For instance, she says, she has worked with unemployed young people in Dublin and in rural towns, so she knows the common and different issues faced by these people.
“The work I have done has allowed me to knit different experiences from different parts of the country. And regional representation is important but so are other forums, so I have no plans to run for the Dáil. I don’t intend to.”
The Seanad has powers and “we’ve seen what can be done when you have Senators who have a vision and who use it as a different space”.
Alice-Mary, however, does have an issue with the fact that its electorate is so restricted.
“There are a lot of people who want to support me and can’t,” she says, because voting is confined to registered graduates of UCD, UCC, NUI Maynooth and NUI Galway.
Seanad reform is on her agenda, and she’d like to see universal suffrage, explaining that this would be possible via legislation rather than a referendum.
“There are already good proposals that could be implemented by legislation, from people such as Senator Feargal Quinn, Maurice Manning, Katherine Zappone (now a TD) and John Crown.”
Alice-Mary graduated from UCD in Philosophy and English, followed by an MPhil in Theatre at Trinity – one of her essays was on ‘The Woman in the Bed in Irish Theatre’. Then she got a Fulbright Scholarship to New York where she studied social research, while living in an arts collective.
Back at home, she worked with Artists Against Racism, where gradually the work became less about arts and more about legislation, she says.
But the arts have been integral to her life since childhood.
“When you grow up in Galway and are engaged in politics, you learn that arts and politics are interwoven, Galway always had that perspective.”
One of the most memorable moments of her life was as a teenager in 1992 when she attended the rehearsed readings and first production of Eclipsed, which first put the spotlight on Ireland’s Magdalen Laundries. The readings were done by young friends in Galway Youth Theatre and the production was staged by Punchbag Theatre in a disused garage at Spanish Parade.
“That was the first time I had heard about the Magdalen Laundries – through the arts it emerged into public consciousness.”
The State’s Direct Provision policy for asylum seekers is a successor to those institutions, and again, it’s been artists who have led the campaign against it, she says.

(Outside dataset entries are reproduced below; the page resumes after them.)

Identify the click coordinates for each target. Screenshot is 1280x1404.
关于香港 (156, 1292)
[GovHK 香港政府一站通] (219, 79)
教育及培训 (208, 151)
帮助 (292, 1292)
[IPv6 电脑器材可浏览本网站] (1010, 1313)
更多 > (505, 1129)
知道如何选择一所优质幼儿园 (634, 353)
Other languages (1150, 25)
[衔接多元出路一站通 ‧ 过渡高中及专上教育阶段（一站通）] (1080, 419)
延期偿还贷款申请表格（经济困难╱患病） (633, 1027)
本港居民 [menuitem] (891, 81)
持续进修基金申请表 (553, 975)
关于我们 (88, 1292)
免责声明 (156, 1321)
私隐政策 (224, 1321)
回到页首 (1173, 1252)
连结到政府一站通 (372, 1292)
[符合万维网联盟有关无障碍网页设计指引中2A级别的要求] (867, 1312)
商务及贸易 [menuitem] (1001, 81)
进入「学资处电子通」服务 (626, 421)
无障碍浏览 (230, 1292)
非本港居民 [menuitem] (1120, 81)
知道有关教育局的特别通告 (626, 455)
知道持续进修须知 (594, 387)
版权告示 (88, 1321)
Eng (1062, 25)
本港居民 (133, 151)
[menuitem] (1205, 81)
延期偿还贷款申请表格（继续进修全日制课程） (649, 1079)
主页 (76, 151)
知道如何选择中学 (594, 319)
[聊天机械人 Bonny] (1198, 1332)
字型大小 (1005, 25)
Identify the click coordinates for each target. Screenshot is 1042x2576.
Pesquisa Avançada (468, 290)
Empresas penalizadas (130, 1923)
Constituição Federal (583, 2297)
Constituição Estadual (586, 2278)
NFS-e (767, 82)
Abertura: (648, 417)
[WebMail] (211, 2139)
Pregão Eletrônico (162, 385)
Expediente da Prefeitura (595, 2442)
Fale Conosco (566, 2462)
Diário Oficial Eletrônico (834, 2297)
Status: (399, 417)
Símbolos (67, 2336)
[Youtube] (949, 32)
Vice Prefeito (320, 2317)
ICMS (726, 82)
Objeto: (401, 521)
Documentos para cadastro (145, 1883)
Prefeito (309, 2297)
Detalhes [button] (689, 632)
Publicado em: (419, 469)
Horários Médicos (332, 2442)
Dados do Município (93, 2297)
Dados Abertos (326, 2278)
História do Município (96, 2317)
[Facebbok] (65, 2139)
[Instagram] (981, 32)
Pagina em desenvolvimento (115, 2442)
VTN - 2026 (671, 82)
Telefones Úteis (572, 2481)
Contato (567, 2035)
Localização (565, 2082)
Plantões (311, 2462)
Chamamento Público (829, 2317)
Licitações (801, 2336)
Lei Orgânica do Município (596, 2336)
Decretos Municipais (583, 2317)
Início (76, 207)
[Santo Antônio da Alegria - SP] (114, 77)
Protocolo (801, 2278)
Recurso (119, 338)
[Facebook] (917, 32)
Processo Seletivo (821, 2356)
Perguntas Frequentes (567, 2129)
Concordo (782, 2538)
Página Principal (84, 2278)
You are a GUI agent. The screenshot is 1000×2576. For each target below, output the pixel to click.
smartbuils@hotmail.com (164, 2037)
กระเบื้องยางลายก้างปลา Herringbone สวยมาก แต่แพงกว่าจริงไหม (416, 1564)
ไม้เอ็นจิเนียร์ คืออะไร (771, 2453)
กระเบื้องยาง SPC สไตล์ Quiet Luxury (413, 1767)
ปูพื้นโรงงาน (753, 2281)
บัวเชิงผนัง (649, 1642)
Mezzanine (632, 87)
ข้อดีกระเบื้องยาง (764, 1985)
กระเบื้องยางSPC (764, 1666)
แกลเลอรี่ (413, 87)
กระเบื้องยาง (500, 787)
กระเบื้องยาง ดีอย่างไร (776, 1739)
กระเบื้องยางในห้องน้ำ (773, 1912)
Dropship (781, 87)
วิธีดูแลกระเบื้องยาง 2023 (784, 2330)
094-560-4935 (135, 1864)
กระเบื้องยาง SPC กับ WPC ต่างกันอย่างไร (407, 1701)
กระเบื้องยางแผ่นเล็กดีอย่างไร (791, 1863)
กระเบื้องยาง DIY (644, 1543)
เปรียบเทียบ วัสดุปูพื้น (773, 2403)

There are many more issues on which she feels strongly – equality for women, proper childcare, home-care, inter-generational solidarity and community services.
“Our economy is only sustainable on the back of care. We need to recognise that and plan for it, using demographics and percentages. While everyone’s individual circumstance is different, some things are so predictable.”
Given her experience with Trócaire, Alice-Mary feels deeply about climate change and suggests that the Seanad is “a place where responsible debates on climate change could take place”.
And she wants the State to factor in climate change when awarding public contracts. Money isn’t the only issue, she says, “social, environmental and employment criteria” should also be attached.
It’s difficult to imagine Alice-Mary having ‘down time’ but she does. Swimming in the sea is relaxing, as is dancing – “I love dancing” – and going to theatre. Her mother, Sabina, an actress, has been a big influence in this regard.
Family is important to her, but her parents cannot be involved in this campaign, and aren’t, she says.
“What I’ve learned through my life is in me, what I started in Galway with my family, but the separation is very clear and I’m very conscious of those boundaries.
“I think I’ve made my own path in the world. I’m not following anybody.”
She has a core campaign staff of “seven or eight”, all volunteers, and is meeting goodwill and interest on the campaign.
“I am lucky in that I am drawing support from all the parts of my past, all the different chapters.”